> [Work instruction]:
For the material that follows, return exactly the lines from the one with "Описание (52, 731)" through the one with "Войти (263, 27)", both ends included.

> [Source material]:
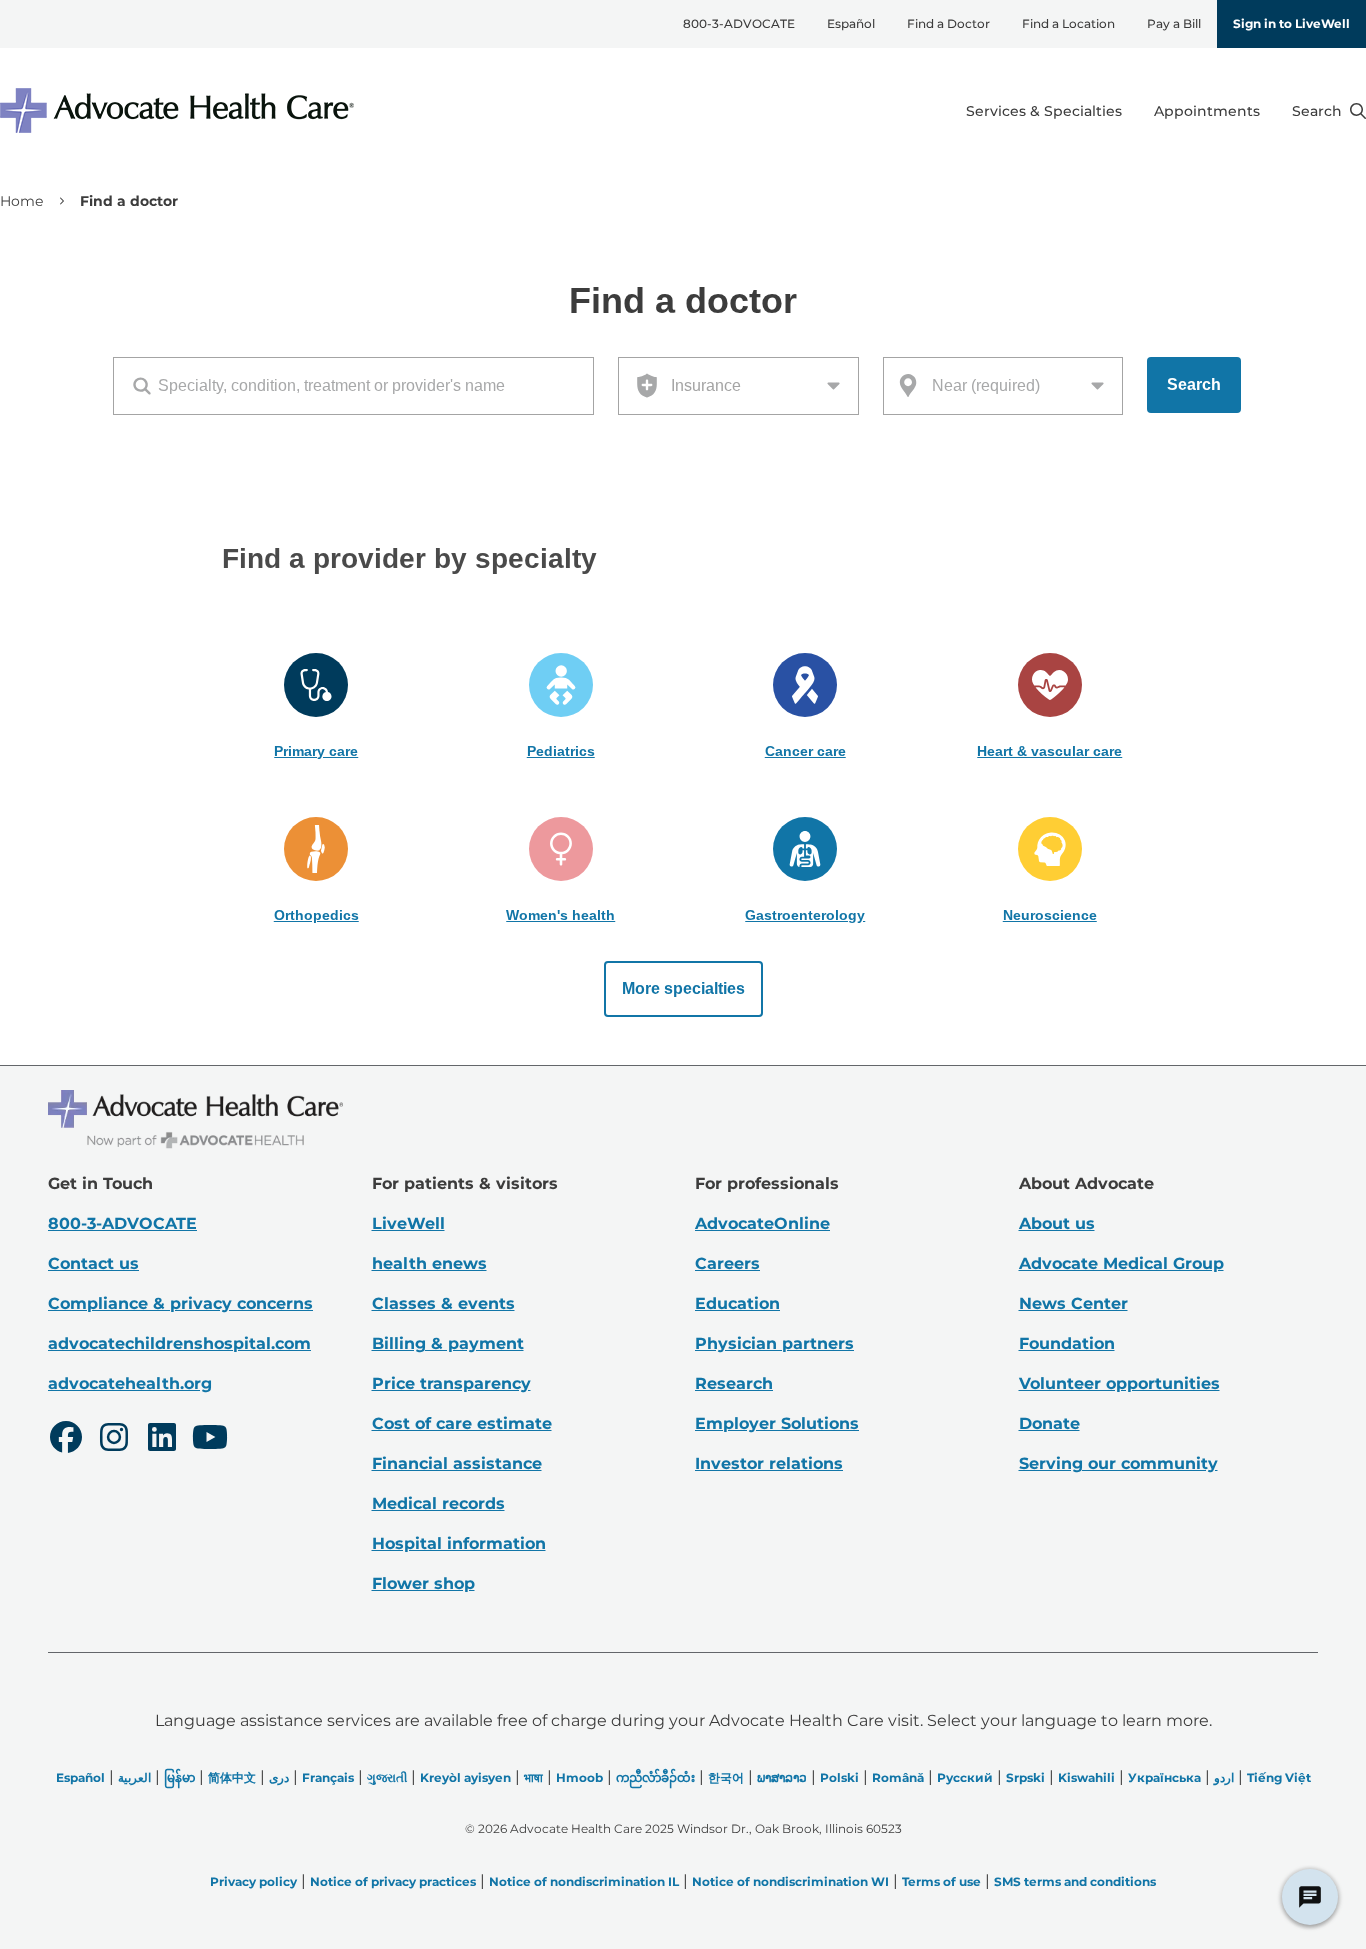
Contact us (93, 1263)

* * *

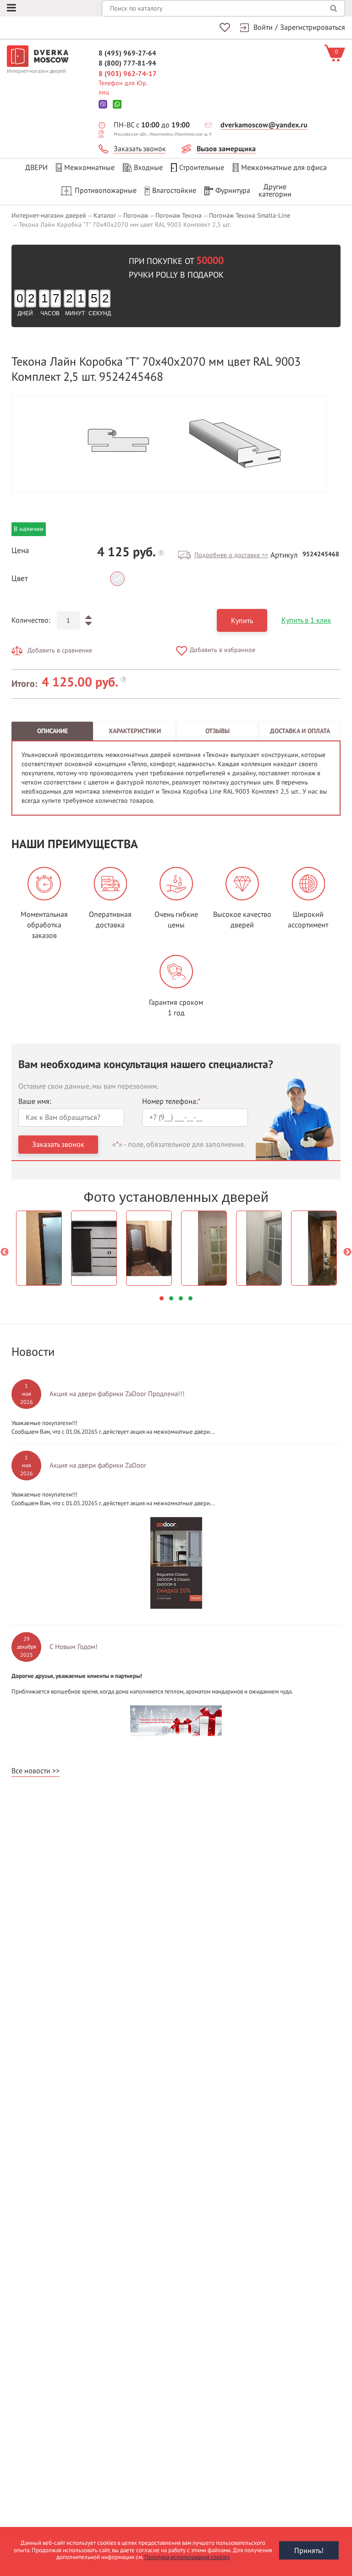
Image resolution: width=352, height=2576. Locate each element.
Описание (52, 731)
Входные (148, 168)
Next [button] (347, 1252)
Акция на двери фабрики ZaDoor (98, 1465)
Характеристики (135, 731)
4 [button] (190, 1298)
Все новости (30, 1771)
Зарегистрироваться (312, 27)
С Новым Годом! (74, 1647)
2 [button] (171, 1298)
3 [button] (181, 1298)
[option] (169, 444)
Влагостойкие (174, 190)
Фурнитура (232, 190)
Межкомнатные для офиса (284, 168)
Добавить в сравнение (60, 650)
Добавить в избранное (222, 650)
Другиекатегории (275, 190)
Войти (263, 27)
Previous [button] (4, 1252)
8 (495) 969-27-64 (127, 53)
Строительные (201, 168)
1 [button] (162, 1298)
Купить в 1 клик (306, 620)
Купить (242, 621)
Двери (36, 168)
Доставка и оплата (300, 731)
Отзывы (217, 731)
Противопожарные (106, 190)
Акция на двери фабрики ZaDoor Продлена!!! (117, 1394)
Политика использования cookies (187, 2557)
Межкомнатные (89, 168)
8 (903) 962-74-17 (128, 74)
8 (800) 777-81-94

> [Answer space]:
Описание (52, 731)
Входные (148, 168)
Next [button] (347, 1252)
Акция на двери фабрики ZaDoor (98, 1465)
Характеристики (135, 731)
4 [button] (190, 1298)
Все новости (30, 1771)
Зарегистрироваться (312, 27)
С Новым Годом! (74, 1647)
2 [button] (171, 1298)
3 [button] (181, 1298)
[option] (169, 444)
Влагостойкие (174, 190)
Фурнитура (232, 190)
Межкомнатные для офиса (284, 168)
Добавить в сравнение (60, 650)
Добавить в избранное (222, 650)
Другиекатегории (275, 190)
Войти (263, 27)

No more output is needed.